Real Space Transfer (RST) describes the process in which carriers in a narrow semiconductor layer, accelerated by an electric field parallel to the layer acquire high average energy and become hot carriers. These carriers surmount or can tunnel through an energy barrier into adjacent layers. This redistribution of carriers between parallel layers having different mobility leads to negative differential resistance (NDR). NDR is the result of the real space transfer of hot carriers' from a hot channel to a cooler channel, thus reducing the source-drain current for an increasing electric field. In gallium arsenide and silicon germanium based heterojunctions, relatively low heterojunction barriers make it possible for carriers in the channel to be accelerated by the source/drain field of a typical FET structure. These carriers may be accelerated to energies high enough to permit real-space transfer through the barrier (tunneling) or over the barrier. This effect is exploited in a variety of structures to include real-space transfer diodes and three and four terminal devices known as negative resistance field effect transistors (NERFET). In NERFETs, electrons heated in the channel of a heterojunction field effect transistor are collected in the gate or back gate electrode (thus the transport is perpendicular to the channel by virtue of RST).
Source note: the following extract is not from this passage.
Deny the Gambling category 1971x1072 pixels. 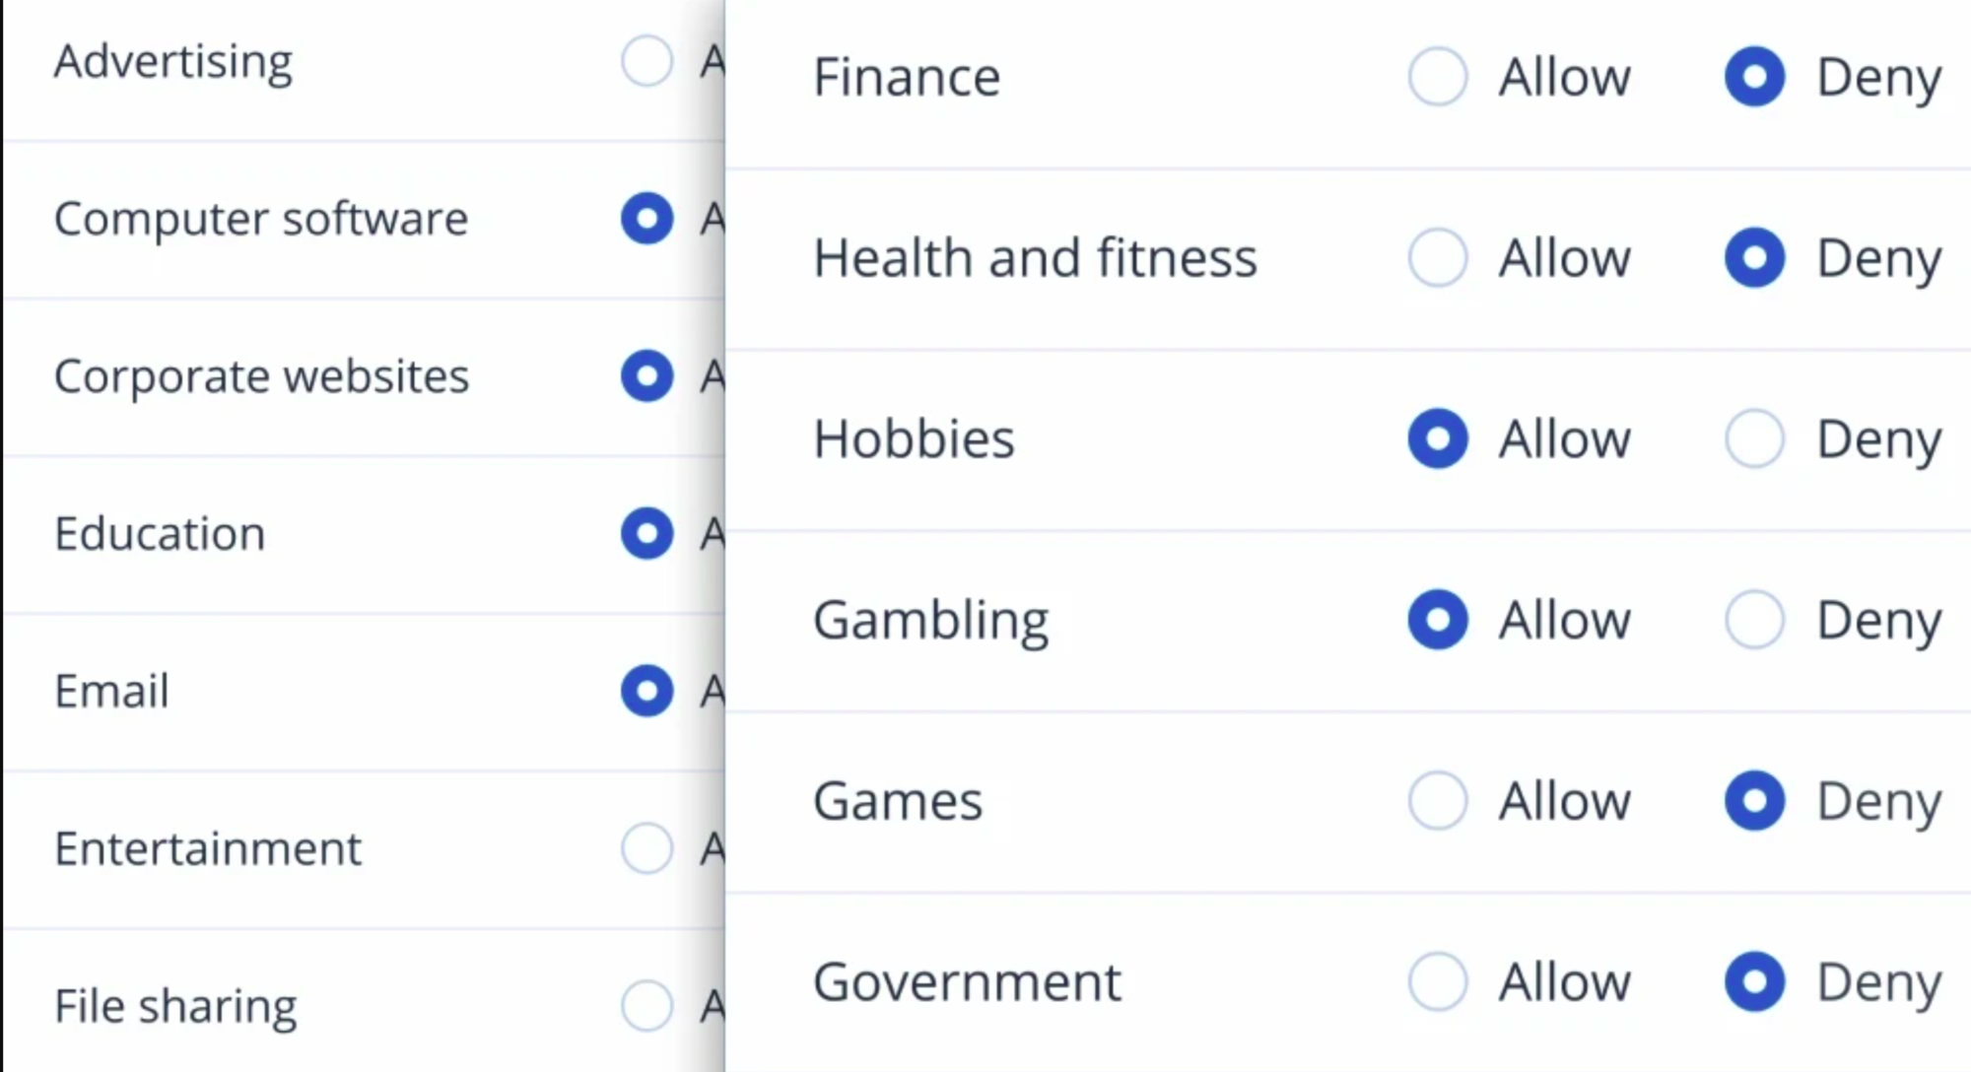1754,620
FIG. 4 shows a typical charge injection transistor (CHINT). The basic device has a source 401, a drain 402 and a collector 403. In the illustrative CHINT of FIG. 4, the collector layer is Si.sub.x Ge.sub.1-x, the barrier is Si and the channel is Si.sub.x Ge.sub.1-x, although III-V based heterostructure CHINT's function in a similar manner as described herein. In operation, parallel transport is from the source to the drain of the device. When the applied electric field (bias) is increased sufficiently, carriers in the top layer 404 are heated by the source-drain field causing most not to reach the drain 402. Instead, they are injected over the barrier layer 405 into the collector layer 406 through RST. Si/Si-Ge heterojunctions have also been explored for use in RST based devices for high speed logic and oscillator applications. While silicon/silicon germanium heterostructures are of practical interest because of possibilities of integration of charge injection devices into standard CMOS logic and other devices, there are clearly drawbacks to RST devices based on silicon germnanium. To this end, while silicon germanium is more readily integrated into current CMOS processing sequences, fabrication complexity issues still remain with silicon germanium. Furthermore, the potential barrier between silicon and silicon germanium is on the order of 0.1 eV; and since almost all the bandgap discontinuity between the strained Si.sub.x Ge.sub.1-x channel and the Si barrier falls into the valence band, the devices based on RST in SiGe rely on hot holes as the carriers. This is less desirable than the case where the carriers are electrons as the mobility of holes is lower than that of electrons.
Charge injection transistors, have been fabricated using III-V heterostructures to include GaAs/AlGaAs and InGaAs/InAlAs heterostructures. While there are certain benefits achieved through the III-V based heterojunctions there are drawbacks to such structures. Gallium arsenide structures are generally more expensive and more difficult to fabricate than their silicon counterparts due to the complexity of fabrication steps as well as materials required. Furthermore, while AlGaAs/GaAs and InGaAs/InAlAs heterojunctions can be used to form an RST based devices, the potential barrier between the two layers is on the order of 0.3 eV and 0.5 eV, respectively. Further details of Si/SiGe and III-V based CHINT devices can be found in Functional Devices Based on Real Space Transfer in Si/SiGe Structure, IEEE Transcations on Electron Devices, Vol 43, No. 10, October 1996, to Mastrapasqua, et al, p 1671-1677 and High Transconductance and Large Peak-to-Valley Ratio of Negative Differential Conductance in Three Terminal InGaAs/InAlAs Real-Space Transfer Devices, Appled Physics Letters Vol. 57, 1990, to Mensz, et al, respectively. The disclosures of these articles are specifically incorporated herein by reference.
Accordingly, leakage current issues tend to plague the gallium arsenide based devices. Thus, the adaptability of gallium arsenide and silicon germanium based heterojunction RST devices is suspect because of the attendant problems associated with fabrication, as well as mobility issues and leakage current issues. Accordingly, what is needed is a structure which can be readily incorporated into silicon MOS process sequences, while improving the performance of RST based devices.